WHAT YOU HAVE TO DO: Number the lines of the entries below as a list, skipping any blank lines and leaving out the pictures.

DATA SUPPLIED:
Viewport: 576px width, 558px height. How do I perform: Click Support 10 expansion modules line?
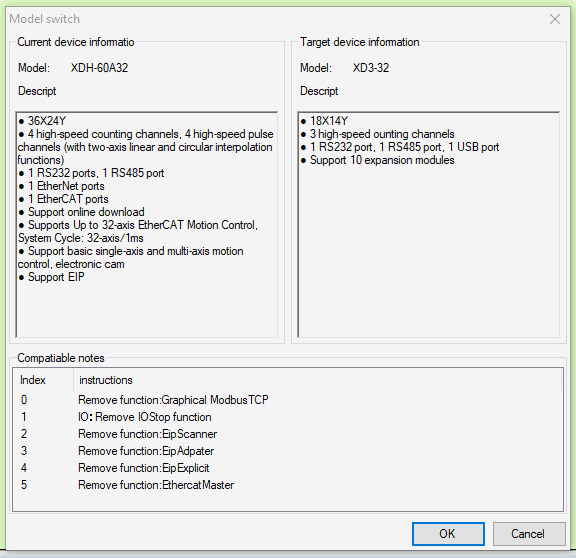pos(378,160)
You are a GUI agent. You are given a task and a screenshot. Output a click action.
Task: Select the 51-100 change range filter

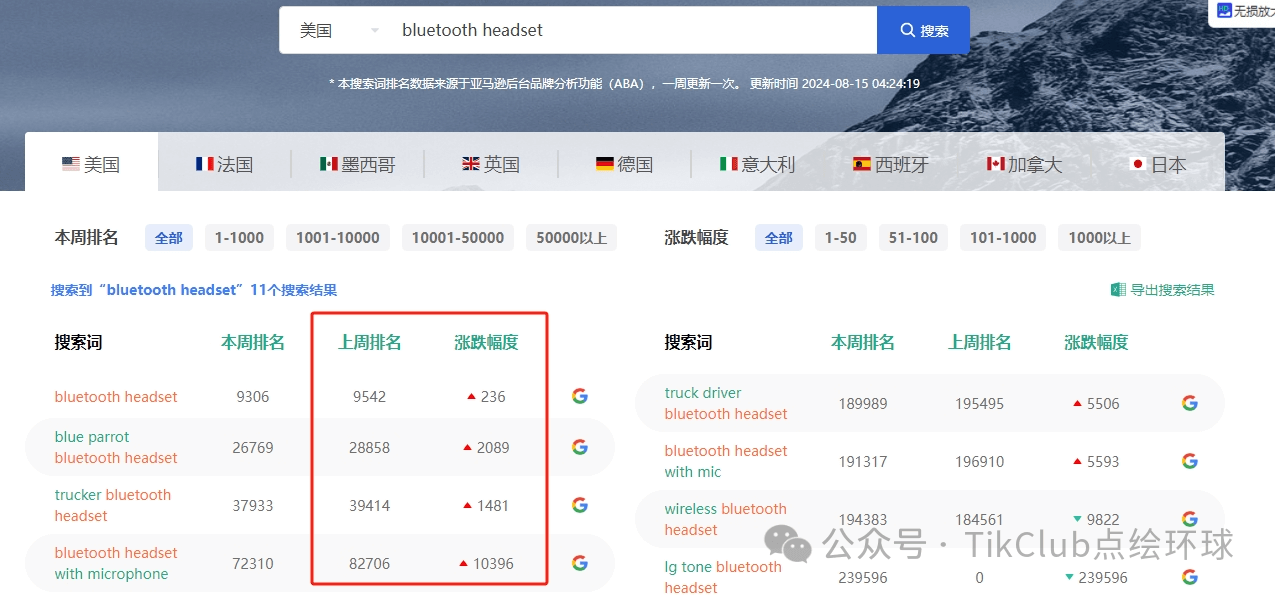(912, 238)
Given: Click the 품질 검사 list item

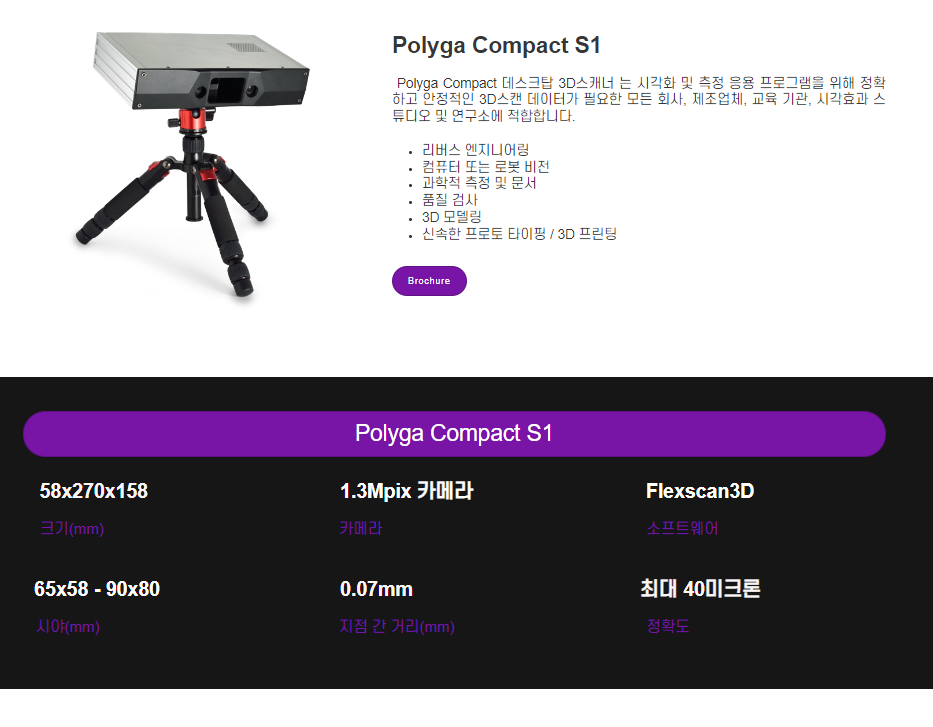Looking at the screenshot, I should [x=449, y=200].
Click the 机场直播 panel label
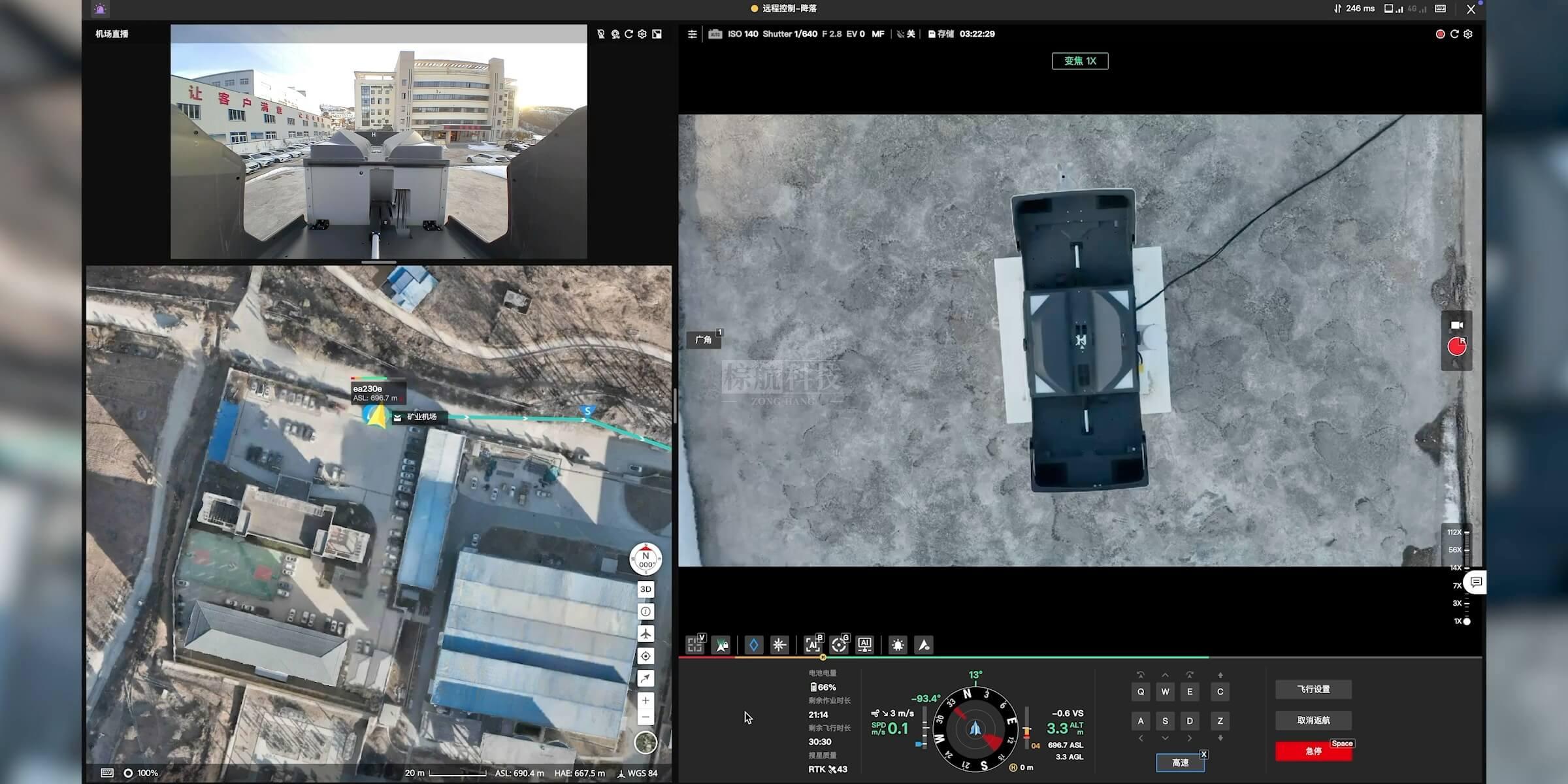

SOLUTION FOR THIS PROBLEM:
1. Viewport: 576px width, 558px height. How do I perform: Click Support 10 expansion modules line?
2. pos(378,160)
3. You are a GUI agent. You are given a task and a screenshot. Output a click action.
4. Task: Select the 51-100 change range filter
5. (912, 238)
6. Given: Click the 품질 검사 list item
7. Looking at the screenshot, I should [x=449, y=200].
8. Click the 机场直播 panel label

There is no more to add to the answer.